:: What the exercise asks ::
Would you transcribe the entries below, beginning at the line with "This screenshot has height=782, width=639." and ending after the line with "Where should I", exactly, with no picture and nothing more?

:: Working data ::
----------
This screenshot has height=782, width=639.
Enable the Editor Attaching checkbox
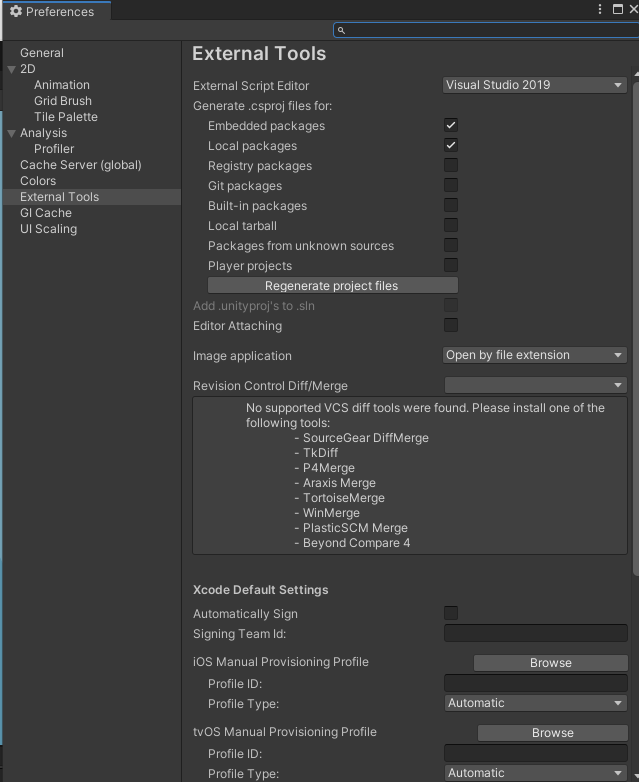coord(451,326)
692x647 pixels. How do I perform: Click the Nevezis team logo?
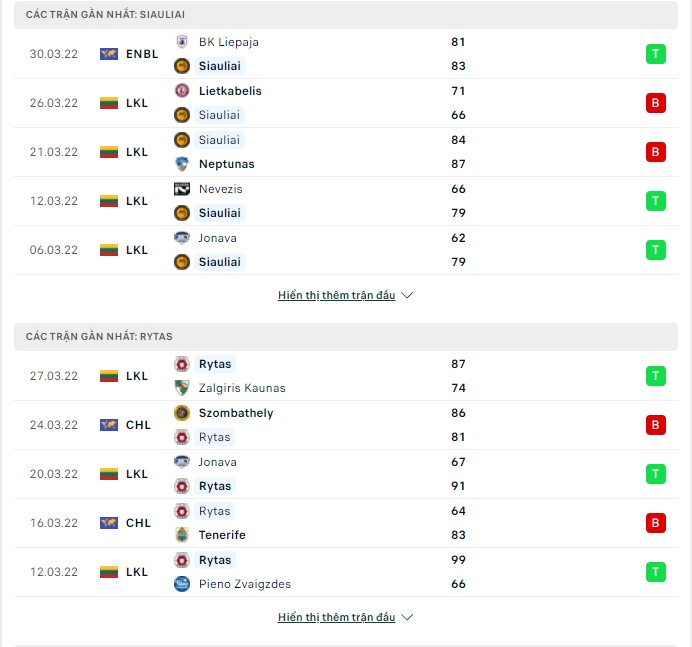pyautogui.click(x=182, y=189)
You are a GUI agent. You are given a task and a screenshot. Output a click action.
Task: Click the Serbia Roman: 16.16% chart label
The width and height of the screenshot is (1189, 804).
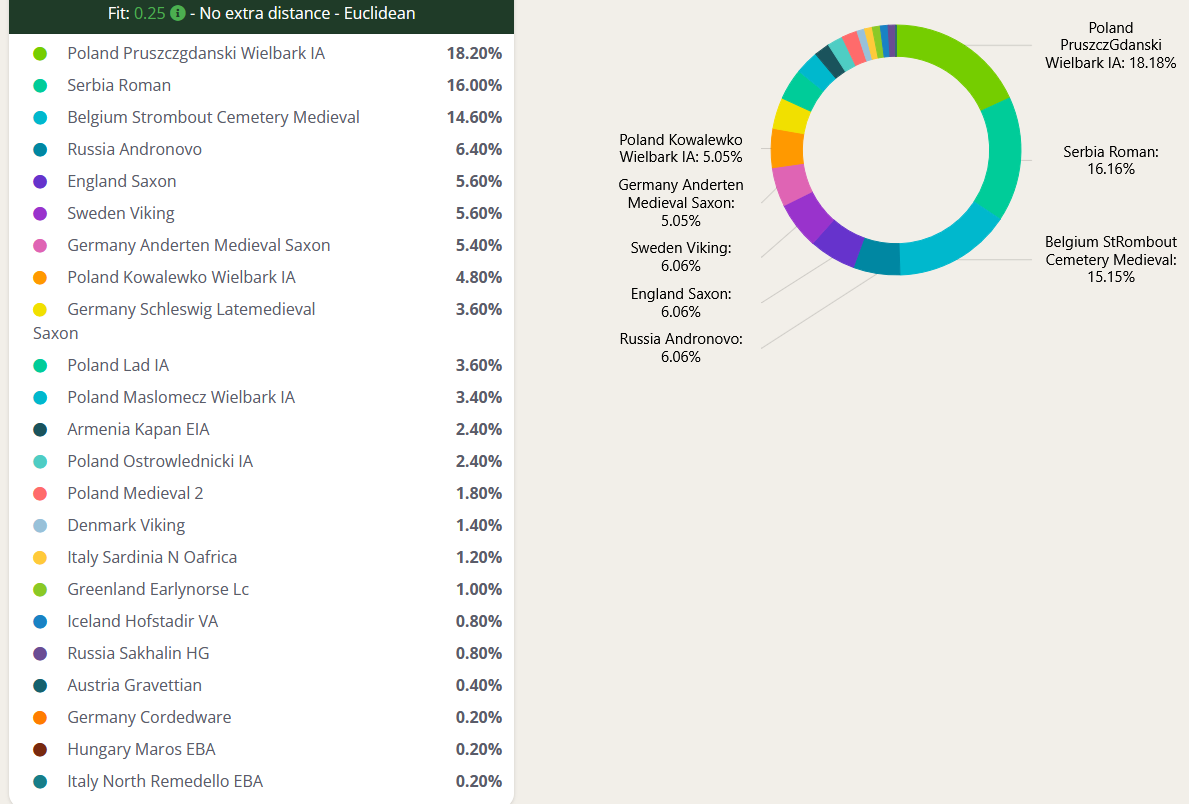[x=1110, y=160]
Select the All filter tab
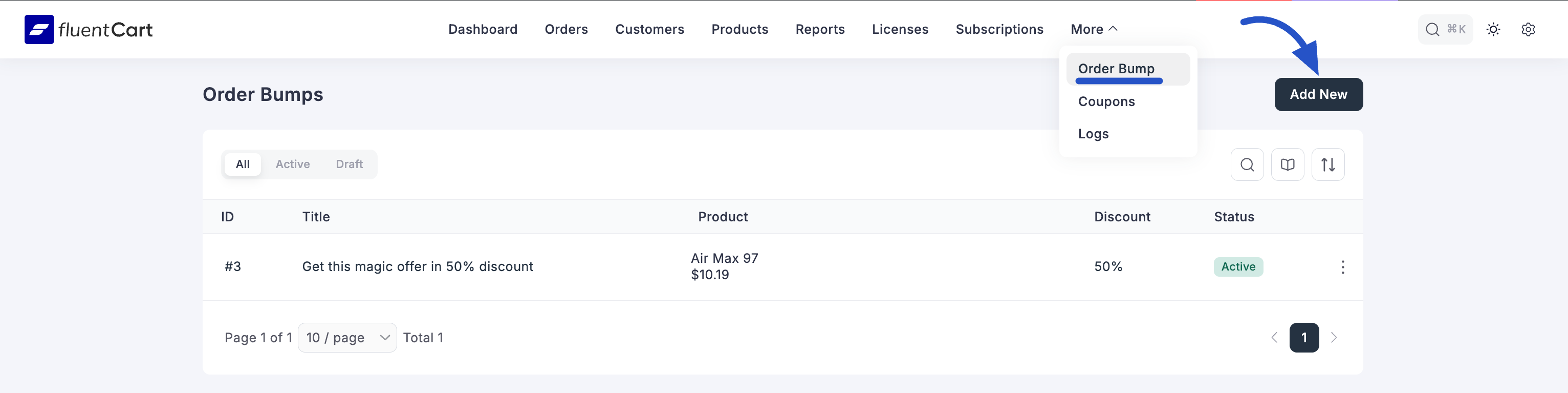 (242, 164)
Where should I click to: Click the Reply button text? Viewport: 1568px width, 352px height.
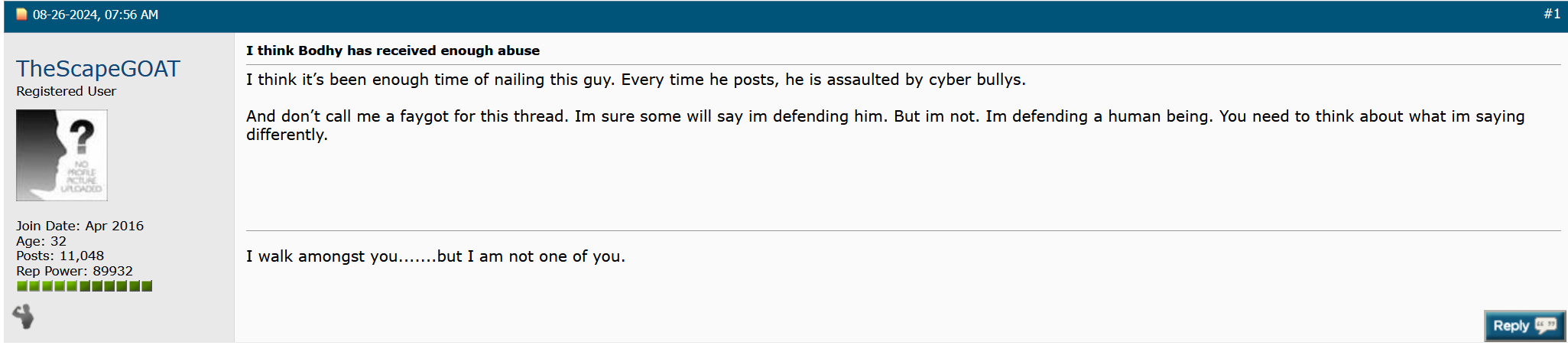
----------
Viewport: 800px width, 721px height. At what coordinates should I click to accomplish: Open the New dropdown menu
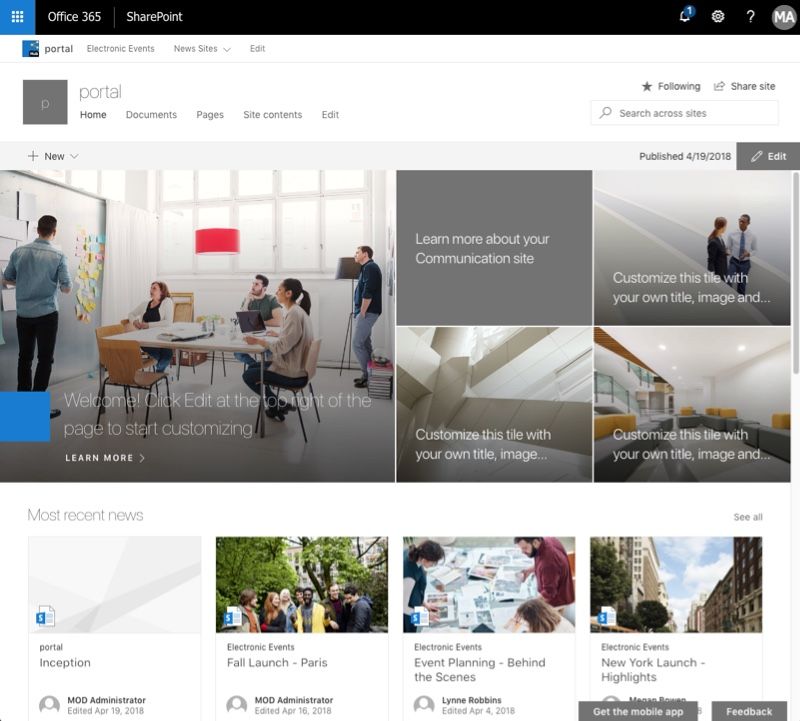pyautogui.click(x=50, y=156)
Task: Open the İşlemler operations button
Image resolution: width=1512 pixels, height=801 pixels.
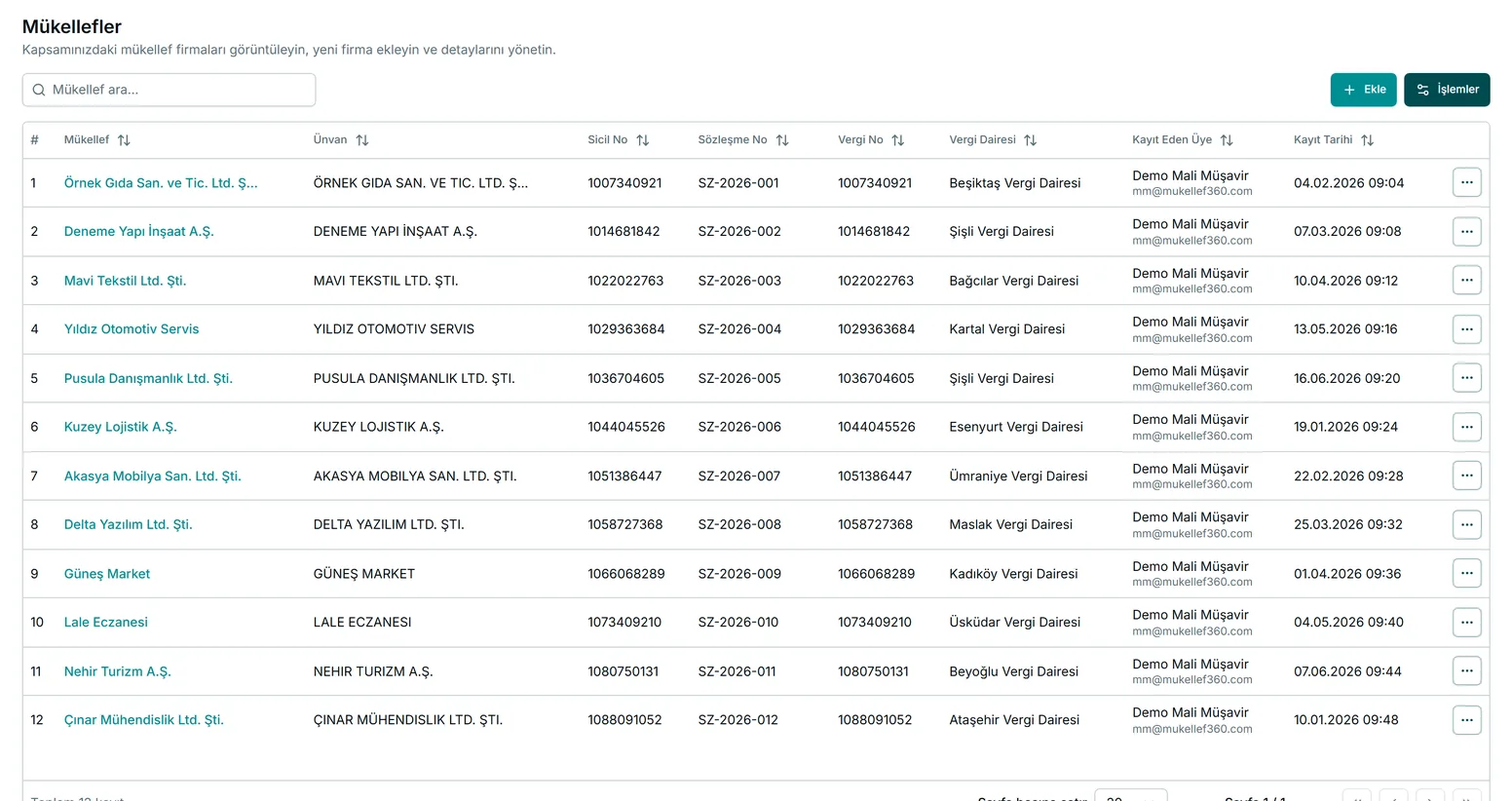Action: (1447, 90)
----------
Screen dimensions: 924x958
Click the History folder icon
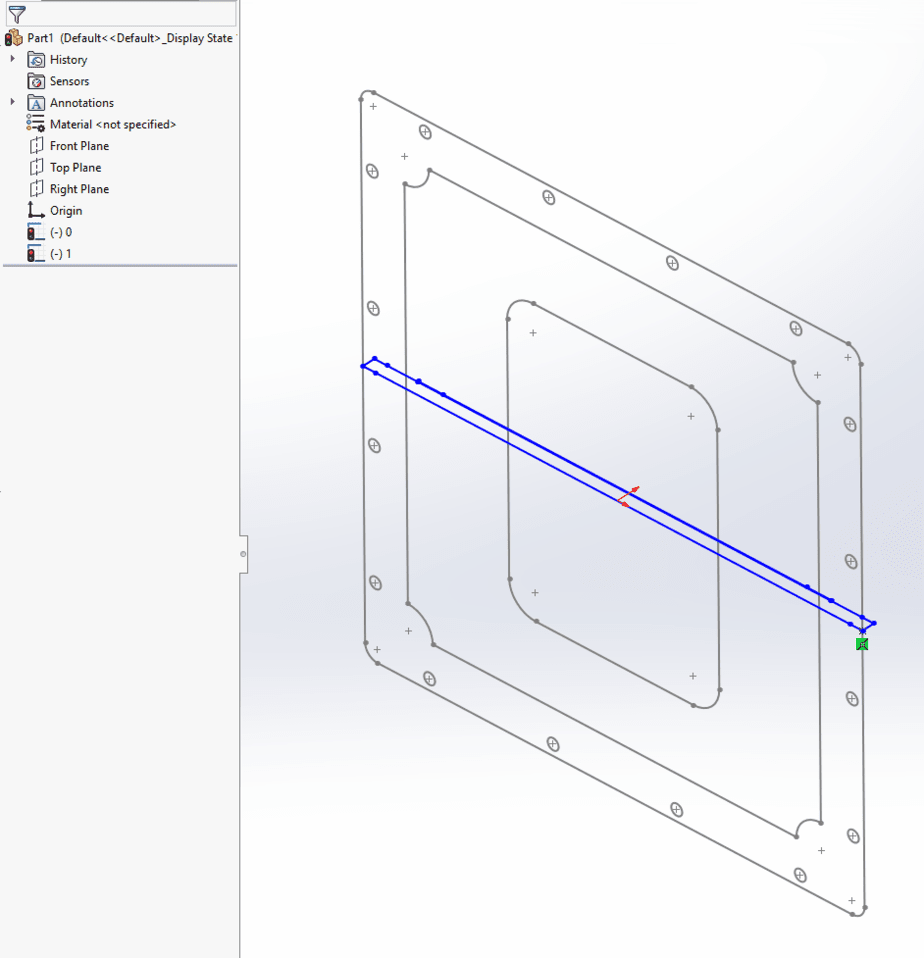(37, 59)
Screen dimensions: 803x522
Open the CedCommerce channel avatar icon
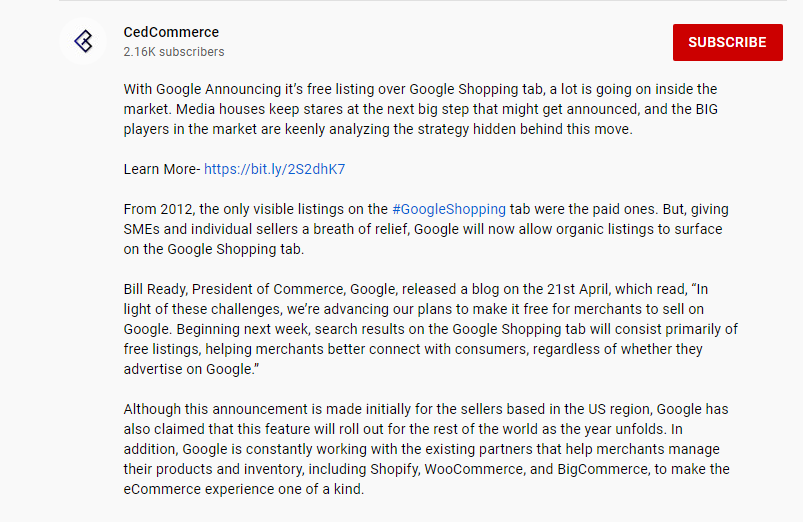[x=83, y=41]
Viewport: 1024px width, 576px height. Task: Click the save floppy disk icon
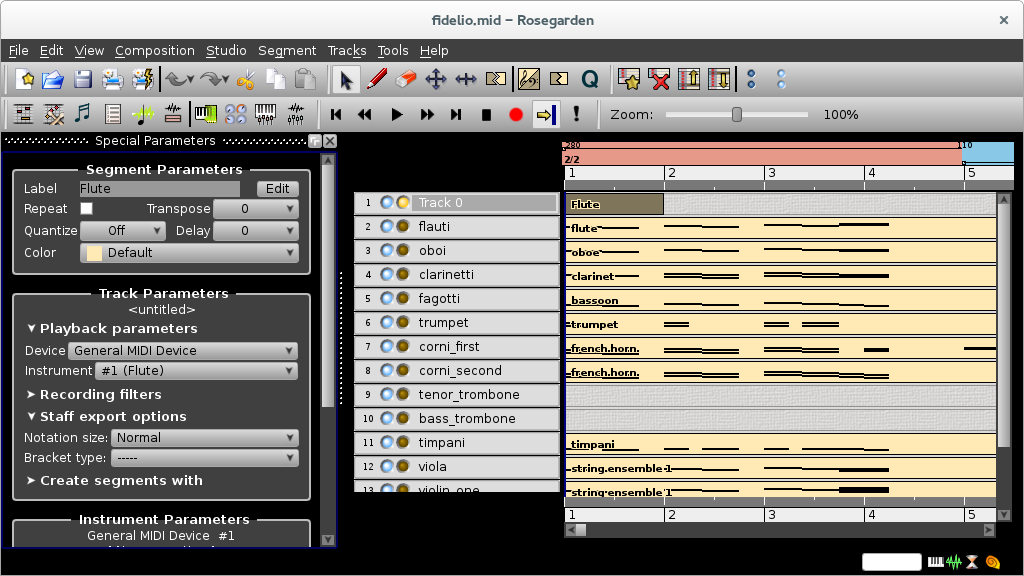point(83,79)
----------
:: Output of the exercise ::
This screenshot has height=782, width=639.
Enable the Editor Attaching checkbox
coord(451,326)
692x647 pixels. How do I perform: Click the Nevezis team logo?
pyautogui.click(x=182, y=189)
You are a GUI agent. You are given a task and a screenshot. Output a click action.
Task: Click the Serbia Roman: 16.16% chart label
The width and height of the screenshot is (1189, 804).
[x=1110, y=160]
Select the All filter tab
 (242, 164)
Where should I click to: Click the Reply button text? Viewport: 1568px width, 352px height.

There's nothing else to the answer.